Do you remember the Trash Heap?
If you lived through the 80's and were at all exposed to Fraggle Rock, you will.
It's Trash Heap season here in Grand Junction, CO. The city likes to call it "Spring Clean Up Week". It's that week, occurring once each year, when every single family in the city is supposed to remove every ounce of garbage from their homes, and then pile it all on the curb. Amazingly, I think every family actually does this. City workers will be around sometime this week to haul it off.
It's a great idea. I won't complain. We have our own heap right out there in front of the house - the old lawn mower that stopped functioning altogether, a gigantic pile of branches and sticks and other debris from around the yard. There was a dog house out there for about an hour.
Which takes me to the part of Trash Heap week that kind of gets under my skin. It should be assumed that anything you put out in front of your house for the city to haul to the dump will be searched through, thoroughly inspected, and likely hauled off to take up space at someone else's house. I don't know why this bothers me. I have no problem with yard saling, and that's essentially what this is, only it's all free stuff. Last year we put a bunch of junk out. By the time the city guys came around, there were only a couple of branches left. A broken down decorative flower cart, entirely dismantled, now belongs to someone else. There may have been another lawn mower, I can't remember. The dog house wasn't there an hour before some guy came by, stuck it on the hood of his jeep, and drove away (he didn't tie it down or anything! It was rather odd looking.) Something about watching all these people come by and search through ours and our neighbors' trash just skeeves me out. And what start out as gigantic piles of discarded crap end up practically disappearing before Trash Heap Week even officially starts.
Not to mention the fact that people have NO PROBLEM stopping in the middle of the flippin' road to search trash heaps. On some streets the trash heaps consume so much of the street that two cars cannot drive past one another. One waits while other passes. Not a problem, until Jim Bob and his pickup, pulling a flat bed trailer, stops in the middle of the f-ing road to have him a gander at all that treasure. Then you're stuck just sitting there, waiting for him to pile more sh#$ into his trailer full of junk... err, treasure... and drive on.
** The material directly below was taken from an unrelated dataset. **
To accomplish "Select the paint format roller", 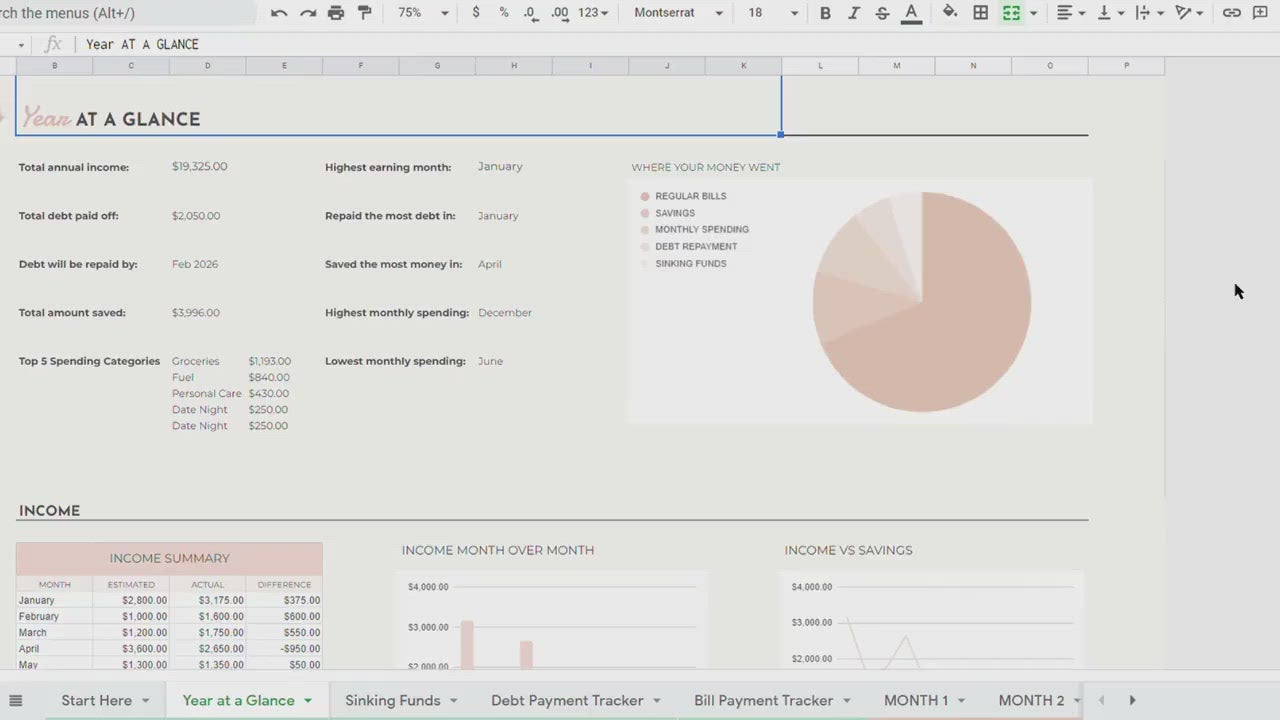I will point(365,13).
I feel sorry for anyone that comes here from out of town during Trash Heap Week. They must think we're an awfully disgusting bunch of folks, having all that junk piled out on the curb. Or maybe it depends on where they're from. Some of 'em would probably think we're the coolest town in the world, holding a week-long free yard sale like that. I suppose it's all in the eye of the beholder.
Seriously, it's such a special occasion for this redneck town that the local newspaper ran a story on it on the front page of the local section.
It's just a shame our trash heaps aren't full of all the wisdom and sage advice like the Fraggles'. I have several questions I'd love to hear her answer to.